## What you should do
Rewrite the lines starting with the one containing "This screenshot has" and going on through the one containing "pos(824,373)" as a Markdown table with the columns No. and Text, one numbered row per line and blank lines skipped. Leave the pictures out of the answer.

## Provided data

──────────────────────────────

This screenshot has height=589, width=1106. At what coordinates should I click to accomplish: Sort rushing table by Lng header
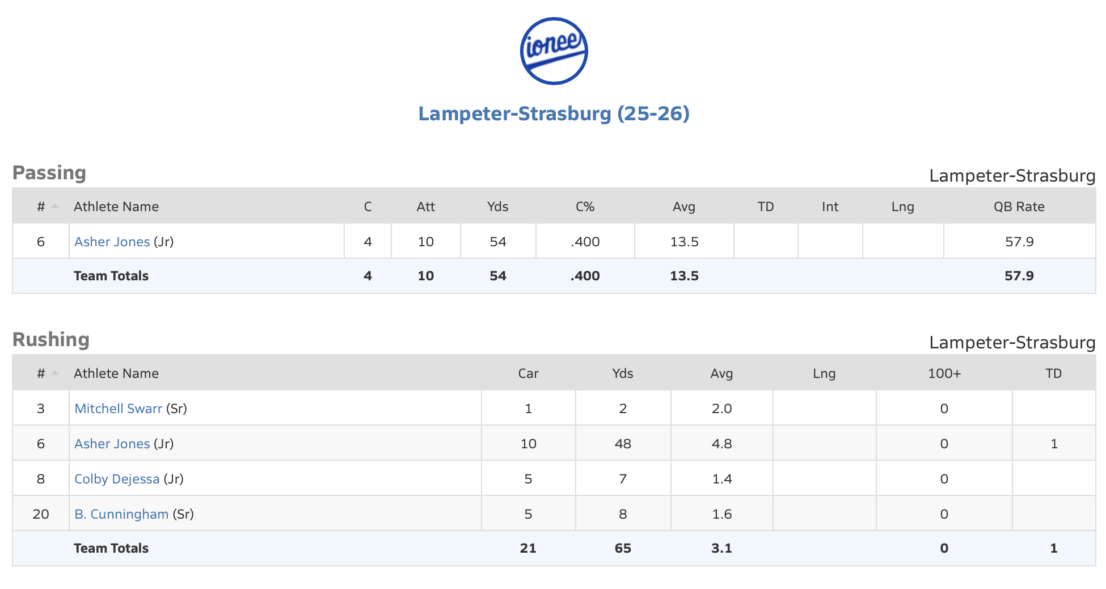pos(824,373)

──────────────────────────────

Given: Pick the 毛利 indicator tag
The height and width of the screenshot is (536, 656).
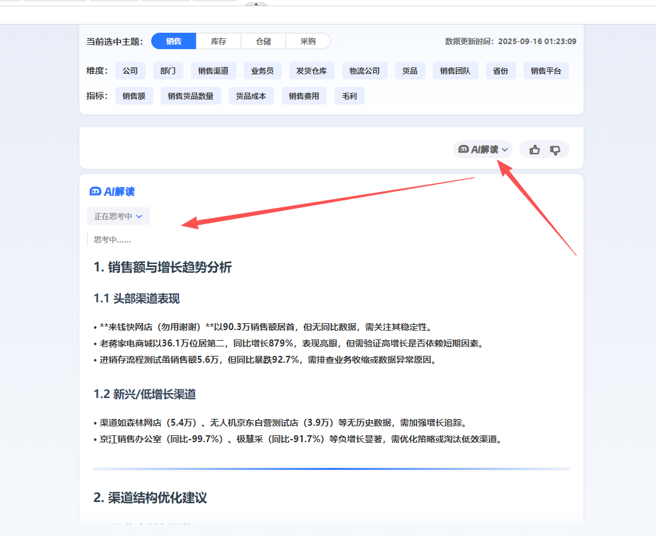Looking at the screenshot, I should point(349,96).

──────────────────────────────

## Solution to this task
| No. | Text |
|---|---|
| 1 | This screenshot has height=589, width=1106. At what coordinates should I click to accomplish: Sort rushing table by Lng header |
| 2 | pos(824,373) |